··· TASK DATA ···

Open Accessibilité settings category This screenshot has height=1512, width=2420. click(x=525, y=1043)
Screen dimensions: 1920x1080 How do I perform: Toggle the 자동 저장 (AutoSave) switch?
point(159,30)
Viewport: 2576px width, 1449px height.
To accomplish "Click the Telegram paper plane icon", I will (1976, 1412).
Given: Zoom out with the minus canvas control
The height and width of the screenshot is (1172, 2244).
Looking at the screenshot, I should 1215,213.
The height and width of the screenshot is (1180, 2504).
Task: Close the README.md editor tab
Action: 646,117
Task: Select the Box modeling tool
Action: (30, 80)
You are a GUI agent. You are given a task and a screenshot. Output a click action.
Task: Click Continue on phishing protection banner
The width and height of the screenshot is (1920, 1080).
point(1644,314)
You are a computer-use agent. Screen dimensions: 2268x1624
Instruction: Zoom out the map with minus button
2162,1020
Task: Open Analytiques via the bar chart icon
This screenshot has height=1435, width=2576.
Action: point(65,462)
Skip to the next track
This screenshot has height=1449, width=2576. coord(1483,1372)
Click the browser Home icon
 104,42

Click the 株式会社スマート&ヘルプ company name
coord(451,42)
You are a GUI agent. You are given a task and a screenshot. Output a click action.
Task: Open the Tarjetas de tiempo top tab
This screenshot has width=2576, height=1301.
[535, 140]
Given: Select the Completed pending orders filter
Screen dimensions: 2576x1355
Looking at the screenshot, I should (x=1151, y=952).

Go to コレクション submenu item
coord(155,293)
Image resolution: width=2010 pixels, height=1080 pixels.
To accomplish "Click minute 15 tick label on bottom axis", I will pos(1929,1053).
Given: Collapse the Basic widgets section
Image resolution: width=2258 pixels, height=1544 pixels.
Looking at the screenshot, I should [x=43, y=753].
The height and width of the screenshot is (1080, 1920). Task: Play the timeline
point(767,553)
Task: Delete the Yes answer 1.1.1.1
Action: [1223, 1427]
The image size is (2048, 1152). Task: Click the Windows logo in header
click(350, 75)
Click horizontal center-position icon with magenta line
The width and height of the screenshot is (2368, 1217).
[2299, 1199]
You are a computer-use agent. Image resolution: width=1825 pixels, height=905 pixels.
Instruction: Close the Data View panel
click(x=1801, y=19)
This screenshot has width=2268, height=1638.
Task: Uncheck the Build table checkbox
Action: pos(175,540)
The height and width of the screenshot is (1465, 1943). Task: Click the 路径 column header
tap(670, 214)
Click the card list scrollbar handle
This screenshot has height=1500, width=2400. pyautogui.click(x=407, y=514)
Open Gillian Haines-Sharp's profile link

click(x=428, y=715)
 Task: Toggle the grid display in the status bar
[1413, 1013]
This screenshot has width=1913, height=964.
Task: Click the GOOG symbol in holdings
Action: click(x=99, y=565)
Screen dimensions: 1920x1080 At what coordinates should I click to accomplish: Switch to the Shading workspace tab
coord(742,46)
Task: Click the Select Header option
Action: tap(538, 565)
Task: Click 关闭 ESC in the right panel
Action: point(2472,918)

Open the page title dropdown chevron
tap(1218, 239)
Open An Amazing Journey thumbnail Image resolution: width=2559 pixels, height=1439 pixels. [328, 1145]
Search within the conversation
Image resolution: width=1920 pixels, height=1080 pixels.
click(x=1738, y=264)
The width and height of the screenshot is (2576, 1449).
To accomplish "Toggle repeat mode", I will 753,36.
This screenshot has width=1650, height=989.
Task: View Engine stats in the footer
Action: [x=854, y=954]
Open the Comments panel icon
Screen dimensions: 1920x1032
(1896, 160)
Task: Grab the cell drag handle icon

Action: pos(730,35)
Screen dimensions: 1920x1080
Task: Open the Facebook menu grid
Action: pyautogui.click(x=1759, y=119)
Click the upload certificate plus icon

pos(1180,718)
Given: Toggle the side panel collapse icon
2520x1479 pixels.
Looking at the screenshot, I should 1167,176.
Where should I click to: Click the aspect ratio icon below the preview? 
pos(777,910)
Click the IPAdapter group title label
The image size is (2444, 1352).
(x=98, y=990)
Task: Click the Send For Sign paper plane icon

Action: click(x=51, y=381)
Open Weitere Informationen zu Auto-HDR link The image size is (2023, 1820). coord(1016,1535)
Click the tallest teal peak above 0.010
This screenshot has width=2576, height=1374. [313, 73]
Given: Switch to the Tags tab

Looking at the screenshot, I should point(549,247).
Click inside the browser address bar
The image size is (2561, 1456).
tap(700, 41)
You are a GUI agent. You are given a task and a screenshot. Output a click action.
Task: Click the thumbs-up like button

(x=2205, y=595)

···

WHAT YOU HAVE TO DO: From the line that contains "Click inside the browser address bar" down to the last line of the listing above, repeat each line exactly, and include nothing else.

EXERCISE RESULT:
Click inside the browser address bar
The image size is (2561, 1456).
tap(700, 41)
You are a GUI agent. You are given a task and a screenshot. Output a click action.
Task: Click the thumbs-up like button

(x=2205, y=595)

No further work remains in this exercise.